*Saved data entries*

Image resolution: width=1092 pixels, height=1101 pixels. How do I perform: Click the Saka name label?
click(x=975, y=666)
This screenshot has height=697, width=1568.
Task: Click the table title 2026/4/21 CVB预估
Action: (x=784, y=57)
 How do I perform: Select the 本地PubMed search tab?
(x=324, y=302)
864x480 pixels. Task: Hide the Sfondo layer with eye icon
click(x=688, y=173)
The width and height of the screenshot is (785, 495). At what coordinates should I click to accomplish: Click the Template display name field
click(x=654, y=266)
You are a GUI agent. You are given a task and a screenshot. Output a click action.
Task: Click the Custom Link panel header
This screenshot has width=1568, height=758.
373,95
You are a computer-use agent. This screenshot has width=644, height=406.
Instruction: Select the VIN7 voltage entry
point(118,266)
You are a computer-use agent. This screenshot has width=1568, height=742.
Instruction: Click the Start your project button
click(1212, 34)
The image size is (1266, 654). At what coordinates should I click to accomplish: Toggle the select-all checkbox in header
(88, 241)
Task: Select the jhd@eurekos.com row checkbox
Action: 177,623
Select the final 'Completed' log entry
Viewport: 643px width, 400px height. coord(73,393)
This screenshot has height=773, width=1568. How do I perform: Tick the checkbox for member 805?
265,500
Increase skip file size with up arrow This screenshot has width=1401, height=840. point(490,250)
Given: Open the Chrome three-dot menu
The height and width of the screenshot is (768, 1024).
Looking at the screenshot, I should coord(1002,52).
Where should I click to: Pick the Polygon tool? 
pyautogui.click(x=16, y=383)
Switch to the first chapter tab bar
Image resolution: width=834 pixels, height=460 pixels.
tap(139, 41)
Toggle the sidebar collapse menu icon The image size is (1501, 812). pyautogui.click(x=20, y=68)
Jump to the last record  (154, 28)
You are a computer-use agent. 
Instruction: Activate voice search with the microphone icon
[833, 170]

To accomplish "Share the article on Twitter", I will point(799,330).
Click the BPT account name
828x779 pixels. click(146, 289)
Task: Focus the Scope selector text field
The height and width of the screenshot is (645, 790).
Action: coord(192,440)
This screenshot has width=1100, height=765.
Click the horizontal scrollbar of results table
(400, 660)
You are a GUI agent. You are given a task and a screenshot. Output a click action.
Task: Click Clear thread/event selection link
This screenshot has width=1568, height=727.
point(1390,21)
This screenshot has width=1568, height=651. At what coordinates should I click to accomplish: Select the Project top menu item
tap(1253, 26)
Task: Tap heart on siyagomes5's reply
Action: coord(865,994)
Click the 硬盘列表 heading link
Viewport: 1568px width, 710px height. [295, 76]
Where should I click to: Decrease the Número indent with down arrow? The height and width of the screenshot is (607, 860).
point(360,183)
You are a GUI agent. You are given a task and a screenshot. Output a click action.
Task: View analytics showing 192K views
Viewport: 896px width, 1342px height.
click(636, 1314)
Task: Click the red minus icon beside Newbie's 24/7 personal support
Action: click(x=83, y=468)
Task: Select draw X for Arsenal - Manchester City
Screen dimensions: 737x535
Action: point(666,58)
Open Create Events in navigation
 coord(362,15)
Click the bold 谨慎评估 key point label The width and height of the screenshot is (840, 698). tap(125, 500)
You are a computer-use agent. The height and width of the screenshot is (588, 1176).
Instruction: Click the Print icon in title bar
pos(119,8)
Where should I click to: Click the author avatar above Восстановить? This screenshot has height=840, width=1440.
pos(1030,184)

*CHALLENGE*
Rewrite every item above, substituting "desktop automation agent" for each occurrence of "computer-use agent" and leaving everything else unchanged.

*RESULT FOR THIS EXERCISE*
Image resolution: width=1092 pixels, height=1101 pixels. How do I perform: Click the Saka name label?
click(x=975, y=666)
This screenshot has height=697, width=1568.
Task: Click the table title 2026/4/21 CVB预估
Action: (x=784, y=57)
 How do I perform: Select the 本地PubMed search tab?
(x=324, y=302)
864x480 pixels. Task: Hide the Sfondo layer with eye icon
click(x=688, y=173)
The width and height of the screenshot is (785, 495). At what coordinates should I click to accomplish: Click the Template display name field
click(x=654, y=266)
You are a GUI agent. You are given a task and a screenshot. Output a click action.
Task: Click the Custom Link panel header
This screenshot has width=1568, height=758.
373,95
You are a desktop automation agent. This screenshot has width=644, height=406.
Instruction: Select the VIN7 voltage entry
point(118,266)
You are a desktop automation agent. This screenshot has width=1568, height=742.
Instruction: Click the Start your project button
click(1212, 34)
The image size is (1266, 654). At what coordinates should I click to accomplish: Toggle the select-all checkbox in header
(88, 241)
Task: Select the jhd@eurekos.com row checkbox
Action: 177,623
Select the final 'Completed' log entry
Viewport: 643px width, 400px height. coord(73,393)
This screenshot has height=773, width=1568. How do I perform: Tick the checkbox for member 805?
265,500
Increase skip file size with up arrow This screenshot has width=1401, height=840. point(490,250)
Given: Open the Chrome three-dot menu
The height and width of the screenshot is (768, 1024).
Looking at the screenshot, I should coord(1002,52).
Where should I click to: Pick the Polygon tool? 
pyautogui.click(x=16, y=383)
Switch to the first chapter tab bar
Image resolution: width=834 pixels, height=460 pixels.
tap(139, 41)
Toggle the sidebar collapse menu icon The image size is (1501, 812). pyautogui.click(x=20, y=68)
Jump to the last record  (154, 28)
You are a desktop automation agent. 
Instruction: Activate voice search with the microphone icon
[833, 170]

To accomplish "Share the article on Twitter", I will point(799,330).
Click the BPT account name
828x779 pixels. click(146, 289)
Task: Focus the Scope selector text field
The height and width of the screenshot is (645, 790).
Action: coord(192,440)
This screenshot has width=1100, height=765.
Click the horizontal scrollbar of results table
(400, 660)
You are a GUI agent. You are given a task and a screenshot. Output a click action.
Task: Click Clear thread/event selection link
This screenshot has width=1568, height=727.
point(1390,21)
This screenshot has width=1568, height=651. At what coordinates should I click to accomplish: Select the Project top menu item
tap(1253, 26)
Task: Tap heart on siyagomes5's reply
Action: coord(865,994)
Click the 硬盘列表 heading link
Viewport: 1568px width, 710px height. [295, 76]
Where should I click to: Decrease the Número indent with down arrow? The height and width of the screenshot is (607, 860).
point(360,183)
You are a GUI agent. You are given a task and a screenshot. Output a click action.
Task: View analytics showing 192K views
Viewport: 896px width, 1342px height.
click(636, 1314)
Task: Click the red minus icon beside Newbie's 24/7 personal support
Action: click(x=83, y=468)
Task: Select draw X for Arsenal - Manchester City
Screen dimensions: 737x535
Action: point(666,58)
Open Create Events in navigation
 coord(362,15)
Click the bold 谨慎评估 key point label The width and height of the screenshot is (840, 698). tap(125, 500)
You are a desktop automation agent. The height and width of the screenshot is (588, 1176).
Instruction: Click the Print icon in title bar
pos(119,8)
Where should I click to: Click the author avatar above Восстановить? This screenshot has height=840, width=1440.
pos(1030,184)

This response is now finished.